Those who handed over their hard earned cash at Lord’s yesterday and those who had the faith to pay weeks ahead with a credit card were rewarded with a densely packed hamper of ‘goodies’ to match the finest on sale at the Nursery End from that ‘Greedy Italian’ Antonio Carluccio .

To Dilshan and Law the wicket may have looked like a green salad, but Hammond would have laughed at such a menu description

This was a typical Lord’s wicket which, with much fine weather forecast, had been left cooking under the covers for slightly longer than would otherwise have been the case and therefore required respect in the morning and gluttony thereafter.

The Sri Lankans still queasy after their late meal at Cardiff and in a gesture that looked insipid declined the first course. 
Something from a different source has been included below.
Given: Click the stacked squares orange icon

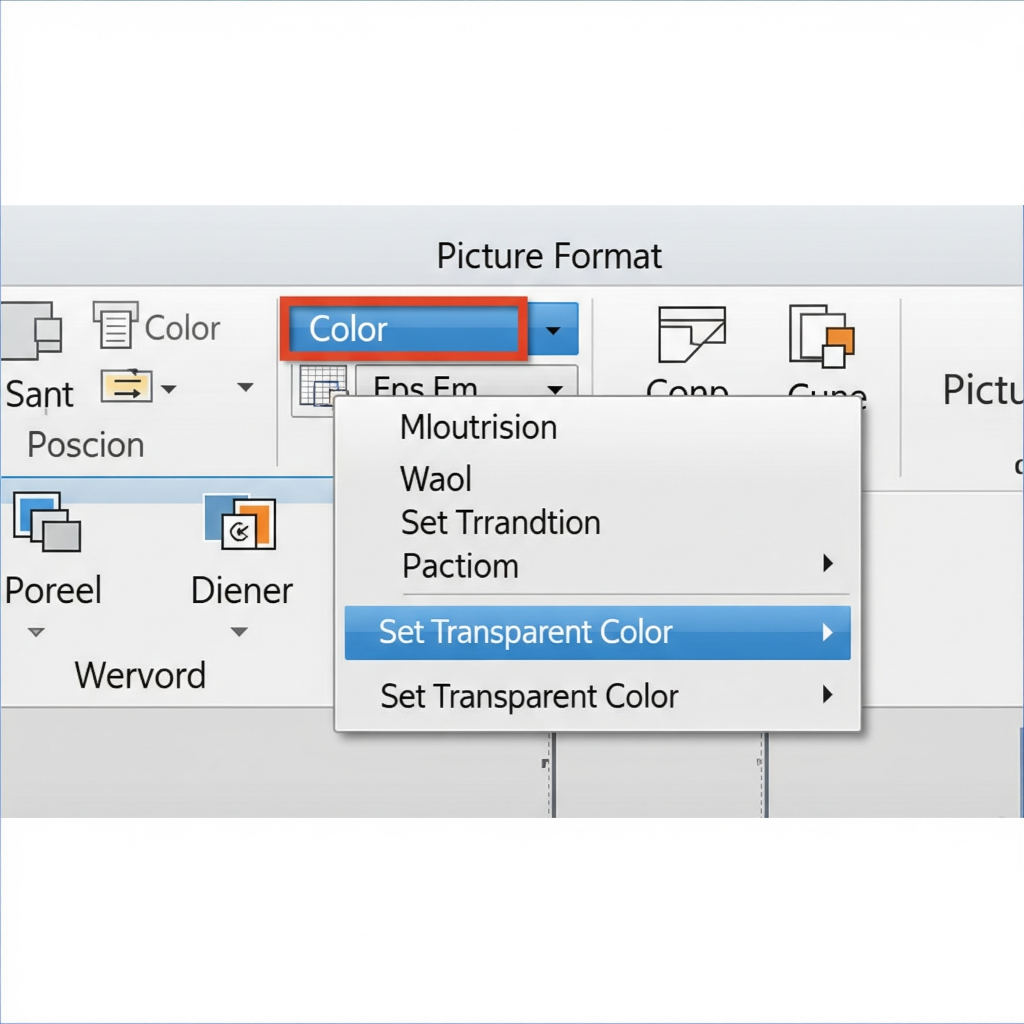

Strauss and Trott spurned the necessary digestif and to their cost played across straight deliveries.  An impatient Pietersen reached for the h’orderves without properly preparing the palette and was caught in the gully.  He has become ‘the hungry man’ of cricket.
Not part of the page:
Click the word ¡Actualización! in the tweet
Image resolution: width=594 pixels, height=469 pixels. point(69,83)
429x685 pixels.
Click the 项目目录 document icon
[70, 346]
England were 22 for 3 and Dilshan and Law’s reading of the menu now looked expertly seasoned.

Cook, as might be expected, understood the nature of the fare on offer and chewed on each mouthful with the greatest care in pursuit of his third successive century, while across the table, Bell, who is finally enjoying his deserved three star rating, took the score to 130 before edging to slip.

At which point the bon viveur Morgan took his place at the table and sumptuously feasted on the spin of Herath and Dilshan, lifting them deliciously for straight sixes towards the pavilion, but judiciously picking selectively at the pace on offer.

The fifth wicket fell at 201 when Cook on 96, having devoured a couple of scrumptiously short deliveries from Fernando, went for one too many and, misjudging the length, could only pull the ball skyward into a waiter’s safe hands.

Matt Prior, who now came to the table, resembles a travelling salesman enjoying the table d’hote at The Commercial, the juices from his lamb cutlets running down his chin as he describes the charms of a young lady in lingerie or the trick he has played on the unpalatable Head of Buying. 

Prior and Morgan now guzzled at five an over to take England to 295 for 5 with the kitchen hard pressed to keep pace with their craving for more.

It is a truism, though not less true for that, to say that Morgan does not play cricket like an Englishman.  He is a Dubliner who consumes Guinness and pie, tells tales and is the greatest of companions.  An O’Toole of a cricketer.* So, with the wicket now flattening and the sun now burning and the crowd now merry and the bowlers now drained, a banquet was ordered in high anticipation and much salivation.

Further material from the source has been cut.